Hedge Fund Performance After the Dodd-Frank Act – A Regression Discontinuity Analysis
Wulf A. Kaal (UST Minneapolis)*
Barbara Luppi (Modena Italy)*
Sandra Paterlini (EBS Germany)*
Title IV of the Dodd-Frank Act introduced the most significant regulatory change in the history of the hedge fund industry in the United States, boosting the permissible regulatory oversight of the hedge fund industry to an unprecedented level. Title IV and SEC implementation rules introduced a registration requirement for hedge fund managers and increased the disclosure requirements pertaining to confidential and proprietary information. We study the impact of Title IV of the Dodd-Frank Act and the SEC’s implementation of these requirements on hedge fund performance by applying the Imbens and Lemieux (2008) methodology to a regression discontinuity design in the context of hedge fund performance. This approach has not previously been applied in this context.
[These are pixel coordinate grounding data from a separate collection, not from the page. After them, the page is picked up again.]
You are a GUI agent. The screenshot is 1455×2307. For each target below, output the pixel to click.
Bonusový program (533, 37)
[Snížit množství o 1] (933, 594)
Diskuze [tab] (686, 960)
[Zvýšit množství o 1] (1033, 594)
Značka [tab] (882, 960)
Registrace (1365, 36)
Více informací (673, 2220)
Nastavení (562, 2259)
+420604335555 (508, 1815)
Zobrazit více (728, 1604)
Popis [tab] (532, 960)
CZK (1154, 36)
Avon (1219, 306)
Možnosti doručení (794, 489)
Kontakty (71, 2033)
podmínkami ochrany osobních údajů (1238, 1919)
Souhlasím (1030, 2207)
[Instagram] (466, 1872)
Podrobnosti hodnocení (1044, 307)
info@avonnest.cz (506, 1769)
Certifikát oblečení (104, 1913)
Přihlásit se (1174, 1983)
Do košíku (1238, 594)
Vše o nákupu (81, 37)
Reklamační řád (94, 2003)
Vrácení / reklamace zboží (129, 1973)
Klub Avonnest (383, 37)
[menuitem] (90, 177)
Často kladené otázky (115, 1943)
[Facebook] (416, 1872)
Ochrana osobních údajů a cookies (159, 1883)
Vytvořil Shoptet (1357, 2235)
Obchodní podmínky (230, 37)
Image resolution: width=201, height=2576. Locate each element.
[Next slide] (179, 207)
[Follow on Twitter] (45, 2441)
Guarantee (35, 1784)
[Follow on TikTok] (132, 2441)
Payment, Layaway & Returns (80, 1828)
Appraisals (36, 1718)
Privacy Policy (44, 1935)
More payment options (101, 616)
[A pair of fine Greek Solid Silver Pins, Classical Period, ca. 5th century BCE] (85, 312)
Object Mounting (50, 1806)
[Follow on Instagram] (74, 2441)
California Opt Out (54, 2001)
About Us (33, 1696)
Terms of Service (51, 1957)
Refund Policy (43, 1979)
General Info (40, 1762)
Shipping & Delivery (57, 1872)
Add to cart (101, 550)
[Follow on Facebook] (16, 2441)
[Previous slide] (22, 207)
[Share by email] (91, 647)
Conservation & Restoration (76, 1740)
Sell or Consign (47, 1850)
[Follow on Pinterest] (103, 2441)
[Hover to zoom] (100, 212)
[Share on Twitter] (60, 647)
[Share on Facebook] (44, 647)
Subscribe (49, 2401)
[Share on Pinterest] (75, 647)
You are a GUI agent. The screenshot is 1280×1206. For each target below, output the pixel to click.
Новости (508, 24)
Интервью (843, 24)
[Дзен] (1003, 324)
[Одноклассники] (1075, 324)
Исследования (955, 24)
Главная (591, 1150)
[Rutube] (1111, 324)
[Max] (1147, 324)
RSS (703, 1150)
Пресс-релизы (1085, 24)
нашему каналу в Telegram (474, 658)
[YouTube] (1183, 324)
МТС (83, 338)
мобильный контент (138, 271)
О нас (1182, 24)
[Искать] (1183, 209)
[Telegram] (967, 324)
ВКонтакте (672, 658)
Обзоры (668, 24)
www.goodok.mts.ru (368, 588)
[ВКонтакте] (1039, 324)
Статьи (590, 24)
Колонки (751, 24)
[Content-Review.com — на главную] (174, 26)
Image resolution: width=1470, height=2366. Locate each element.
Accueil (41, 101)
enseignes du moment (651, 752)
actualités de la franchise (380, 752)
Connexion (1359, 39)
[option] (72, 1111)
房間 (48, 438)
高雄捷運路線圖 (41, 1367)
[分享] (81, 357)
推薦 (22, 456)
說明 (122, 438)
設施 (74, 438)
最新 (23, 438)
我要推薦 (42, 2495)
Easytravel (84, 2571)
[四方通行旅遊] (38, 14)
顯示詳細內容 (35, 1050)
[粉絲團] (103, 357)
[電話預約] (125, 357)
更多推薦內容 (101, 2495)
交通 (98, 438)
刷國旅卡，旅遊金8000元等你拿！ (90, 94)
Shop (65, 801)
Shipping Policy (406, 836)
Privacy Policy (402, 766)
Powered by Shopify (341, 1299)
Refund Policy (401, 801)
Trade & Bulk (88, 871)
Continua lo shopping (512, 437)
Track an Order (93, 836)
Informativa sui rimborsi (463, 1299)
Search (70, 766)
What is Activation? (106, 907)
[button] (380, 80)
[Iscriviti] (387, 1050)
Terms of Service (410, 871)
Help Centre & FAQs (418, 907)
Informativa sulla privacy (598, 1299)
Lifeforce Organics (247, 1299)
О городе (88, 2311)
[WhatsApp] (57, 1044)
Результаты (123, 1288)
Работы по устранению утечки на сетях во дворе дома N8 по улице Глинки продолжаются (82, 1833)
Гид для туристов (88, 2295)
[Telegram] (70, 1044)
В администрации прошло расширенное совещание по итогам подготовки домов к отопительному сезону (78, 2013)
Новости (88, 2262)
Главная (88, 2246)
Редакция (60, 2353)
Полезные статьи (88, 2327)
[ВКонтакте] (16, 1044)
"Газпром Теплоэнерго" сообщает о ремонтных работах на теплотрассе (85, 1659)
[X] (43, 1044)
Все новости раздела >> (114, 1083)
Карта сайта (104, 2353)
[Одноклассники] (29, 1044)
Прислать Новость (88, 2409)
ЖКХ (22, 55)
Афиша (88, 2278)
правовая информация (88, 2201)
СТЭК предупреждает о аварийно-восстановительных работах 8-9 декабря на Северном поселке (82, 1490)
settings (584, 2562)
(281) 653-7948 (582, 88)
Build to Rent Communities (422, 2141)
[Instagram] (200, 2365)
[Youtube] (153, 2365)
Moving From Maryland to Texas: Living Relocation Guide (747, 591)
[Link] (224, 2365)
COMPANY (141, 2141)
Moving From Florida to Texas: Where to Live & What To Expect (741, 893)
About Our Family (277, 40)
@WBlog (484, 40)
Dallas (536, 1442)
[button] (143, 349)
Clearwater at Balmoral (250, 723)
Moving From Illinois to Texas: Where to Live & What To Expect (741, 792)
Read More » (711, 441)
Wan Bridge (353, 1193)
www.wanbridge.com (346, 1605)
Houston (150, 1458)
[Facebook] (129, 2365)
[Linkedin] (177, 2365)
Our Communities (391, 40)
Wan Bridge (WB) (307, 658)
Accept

Contrary to the hedge fund industry’s claims that increased supervision and disclosure would affect their profitability, we find statistical evidence of a positive effect of the requirements introduced by the Dodd-Frank Act on hedge fund performance. In particular, we find that: 1) the registration requirement for hedge fund advisers under the Dodd-Frank Act creates a discontinuity in hedge fund returns in March 2012. However, this effect is not persistent and is completely absorbed in the months following the registration effective date for private fund advisers under the Dodd-Frank Act; 2) strategic actions by fund advisers lead to a strong increase in the discontinuity around the AUM registration threshold. The effect is also absorbed in later months of the sample.
Our results are consistent with prior studies and we believe this preliminary analysis can provide policy makers with an important first impression of the possible implications of Title IV.